Dünyanın önemli makarna üreticilerinden Türkiye’de 12 Mart’ta çektiğimiz fotoğrafta 3.15 lira olan markalı bir paket makarna, dün itibarıyla 3.45 liradan satılıyor. Bazı firmalarda ise fiyat artışı yok.
Piyasada ‘organik’ etkisi mi var?
Baştan söylemek lazım; gittiğiniz markette yumurtanın tanesi 80-85 kuruş aralığında ise piyasanın şartlarına göre normal. Özellikle yem başta olmak üzere artan maliyetler 2020’nin ikinci yarısında piyasayı bu noktaya taşıdı. Ancak ‘organik’, ‘gezen tavuk’ vs gibi ifadeler bulunan tanesi 1 lira ve 1 lira 20 kuruşu aşan yumurtalarda sertifikasını görmek isteyin. Sertifika varsa bu fiyat da normal. Ancak Yumurta Üreticileri Merkez Birliği Başkanı İbrahim Afyon’un belirttiğine göre sertifikası olmadan bu özelliği kullanarak 1 liranın üzerinde fiyata yumurta satanlar yüzde 50 fazla kâr ediyor.
5-7 TL daha ucuz olabilir
Markette 5-7 lira daha ucuza satılabilecek ayçiçek yağında kârdan taviz verilmediği ifade ediliyor. Üreticiden direkt ayçiçek alan birliklere göre, kooperatiflerin verdiği yağ fiyatının üzerine kendi kârlarını koyarak satan perakendeciler kârı fazla tutuyor.
Bir zincir markette 5 litre teneke ayçiçek yağı fiyatı 74.90 lira. Ancak bunu satan kooperatif, bu yağ için 68-70 liralık satış fiyatının makul olduğunu değerlendiriyor. Bir diğer satış yöntemi ise; marketlerin kendi ürettirdiği ve birkaç lira daha düşük fiyatı olan ayçiçek yağını, bu markalı yağın yanına koyarak satışlarını artırmak istemesi olarak açıklanıyor.

» **Yapılacak işler**
(1) Gıda fiyatları yazısına göre bir zincir markette 5 litrelik teneke ayçiçek yağı kaç lira?
(2) Gıda fiyatları yazısında "5-7 TL daha" kısmından başlayıp aşağıya, "kârı fazla tutuyor." kısmına kadar her şeyi hiç değiştirmeden geri ver.
(3) Gıda fiyatları yazısını kaldığı yerden devam ettir.

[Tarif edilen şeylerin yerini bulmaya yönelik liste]
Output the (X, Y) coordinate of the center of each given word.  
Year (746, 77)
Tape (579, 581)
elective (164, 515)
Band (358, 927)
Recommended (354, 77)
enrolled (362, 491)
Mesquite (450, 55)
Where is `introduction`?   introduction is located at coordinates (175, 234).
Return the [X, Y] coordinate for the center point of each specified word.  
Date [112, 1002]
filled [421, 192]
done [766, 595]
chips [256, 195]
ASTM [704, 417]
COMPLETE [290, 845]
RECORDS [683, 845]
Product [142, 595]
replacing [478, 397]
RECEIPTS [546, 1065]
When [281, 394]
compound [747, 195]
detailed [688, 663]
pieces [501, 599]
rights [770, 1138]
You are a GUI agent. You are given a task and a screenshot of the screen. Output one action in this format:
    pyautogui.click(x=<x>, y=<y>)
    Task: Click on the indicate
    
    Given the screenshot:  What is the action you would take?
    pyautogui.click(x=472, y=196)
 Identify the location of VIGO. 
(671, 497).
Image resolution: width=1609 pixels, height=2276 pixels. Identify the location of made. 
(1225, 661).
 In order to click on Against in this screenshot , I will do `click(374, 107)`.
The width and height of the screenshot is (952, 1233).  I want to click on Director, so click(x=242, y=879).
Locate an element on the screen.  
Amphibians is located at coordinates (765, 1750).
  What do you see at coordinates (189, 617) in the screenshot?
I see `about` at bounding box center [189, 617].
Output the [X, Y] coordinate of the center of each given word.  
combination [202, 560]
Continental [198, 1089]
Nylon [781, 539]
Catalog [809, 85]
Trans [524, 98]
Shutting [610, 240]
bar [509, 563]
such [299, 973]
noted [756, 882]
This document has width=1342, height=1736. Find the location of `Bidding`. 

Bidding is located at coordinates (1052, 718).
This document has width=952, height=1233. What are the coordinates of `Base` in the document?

» **Görevlerin yanıtları**
(1) 74.90 lira.

(2)
5-7 TL daha ucuz olabilir
Markette 5-7 lira daha ucuza satılabilecek ayçiçek yağında kârdan taviz verilmediği ifade ediliyor. Üreticiden direkt ayçiçek alan birliklere göre, kooperatiflerin verdiği yağ fiyatının üzerine kendi kârlarını koyarak satan perakendeciler kârı fazla tutuyor.

(3)
Yıl içinde takip ettiğimiz fiyatlara göre, nisanda 16.90 olan markalı ayçiçek yağı, dün 22.50 liradan satılıyordu.
Zeytini iklim vurdu
2020’de zeytin üretici bölgelerde önemli bir kuraklık yaşadı. Bu hem verime, hem de zeytinlerin yağlanmasına olumsuz etki yaptı ve raflara yansıdı. Ağustosta bir markanın riviera çeşit 1 litre yağı 32.90 lira iken, şu anda 41.25 lira. Yine bir markanın sızma yağ litre fiyatı ağustosta 46.90 lira iken şu anda 62.90 lira. Geçen yılın ilk yarısında 23-26 lira arasında fiyatı olan 800 gramlık kutuda zeytin, şu anda 32.90 liraya satılıyor. Ayvalık’ın köklü zeytin üreticisi ailelerinden Sabuncugil’e mevcut fiyatları soruyoruz. Deniz Sabuncugil, anlatıyor:
“Çok kurak geçti, zeytin yağlanamadı. Az yağ aldık. Köklü bir firma olarak çok sık fiyat yükseltmeyi tercih etmeyiz. Normalde yılda bir kere fiyat güncellerdik, şimdi 6 ayda bir yapmak durumunda kaldık.”